This extensive list of “outcomes” seems rather naïve and clearly seeks “cleaner” ways to work with funders, local councils and property developers rather than boycott or oppose them. As they report: “there are opportunities and possibilities” for artists in Opportunity Areas and in “collecting the Cultural Capital of Elephant & Castle” (ibid.). The language of colonisers – mapping, collecting, documenting, exploring, discovering – the cultural pioneers of gentrification. The actions of artists responding to new opportunities. Yet the artists’ desire to “communicate the voices and experiences of local people” is, I argue, a clear indicator of privilege – the privilege of the artist and the privilege of complicity. Speaking for and representing “the community” can be considered as an act of “othering” less privileged people. Leslie Kern describes how this process tends to create simulacra; reorganising everyday community life into “specific temporal landscapes” that exclude, marginalise and render invisible “certain community members and their needs” (2016, p. 442):
The inability of some to participate in the new temporalities of the neighbourhood becomes a barrier to recognition, belonging and representation, one that both hides and enables the “slow violence” of gentrification (ibid.).

* * *

*Goal A*
In the excerpt on artists and gentrification, which words are listed as "the language of colonisers"?

* * *

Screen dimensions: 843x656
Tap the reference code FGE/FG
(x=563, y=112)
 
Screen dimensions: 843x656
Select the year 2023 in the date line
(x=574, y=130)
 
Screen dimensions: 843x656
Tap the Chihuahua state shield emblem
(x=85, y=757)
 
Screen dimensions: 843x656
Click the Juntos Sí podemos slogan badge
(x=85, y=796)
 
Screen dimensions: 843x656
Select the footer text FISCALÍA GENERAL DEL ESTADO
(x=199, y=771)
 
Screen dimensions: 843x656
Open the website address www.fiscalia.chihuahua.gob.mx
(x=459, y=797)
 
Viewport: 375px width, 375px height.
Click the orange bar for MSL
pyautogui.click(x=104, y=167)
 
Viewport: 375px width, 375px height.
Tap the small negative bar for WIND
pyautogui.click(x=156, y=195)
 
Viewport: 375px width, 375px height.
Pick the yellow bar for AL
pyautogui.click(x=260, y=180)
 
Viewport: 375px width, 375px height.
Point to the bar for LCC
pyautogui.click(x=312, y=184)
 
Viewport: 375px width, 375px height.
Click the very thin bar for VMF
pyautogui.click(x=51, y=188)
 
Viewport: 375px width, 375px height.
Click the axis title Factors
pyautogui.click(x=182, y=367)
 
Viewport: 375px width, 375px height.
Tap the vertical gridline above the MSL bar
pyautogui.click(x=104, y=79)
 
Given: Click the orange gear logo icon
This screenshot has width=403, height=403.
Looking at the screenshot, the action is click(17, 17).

* * *

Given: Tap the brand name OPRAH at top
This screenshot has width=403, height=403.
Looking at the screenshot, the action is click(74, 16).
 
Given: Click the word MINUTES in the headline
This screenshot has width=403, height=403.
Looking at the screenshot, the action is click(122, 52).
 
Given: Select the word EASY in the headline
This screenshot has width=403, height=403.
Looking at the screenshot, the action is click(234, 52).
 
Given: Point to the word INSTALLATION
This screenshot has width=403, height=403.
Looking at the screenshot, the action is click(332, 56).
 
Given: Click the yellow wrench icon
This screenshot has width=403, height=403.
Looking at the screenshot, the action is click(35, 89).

* * *

*Goal B*
Return each line of the records that includes the word "icon", treating case as significant.

*Written solution A*
Mapping, collecting, documenting, exploring, and discovering.

*Written solution B*
Given: Click the orange gear logo icon
Given: Click the yellow wrench icon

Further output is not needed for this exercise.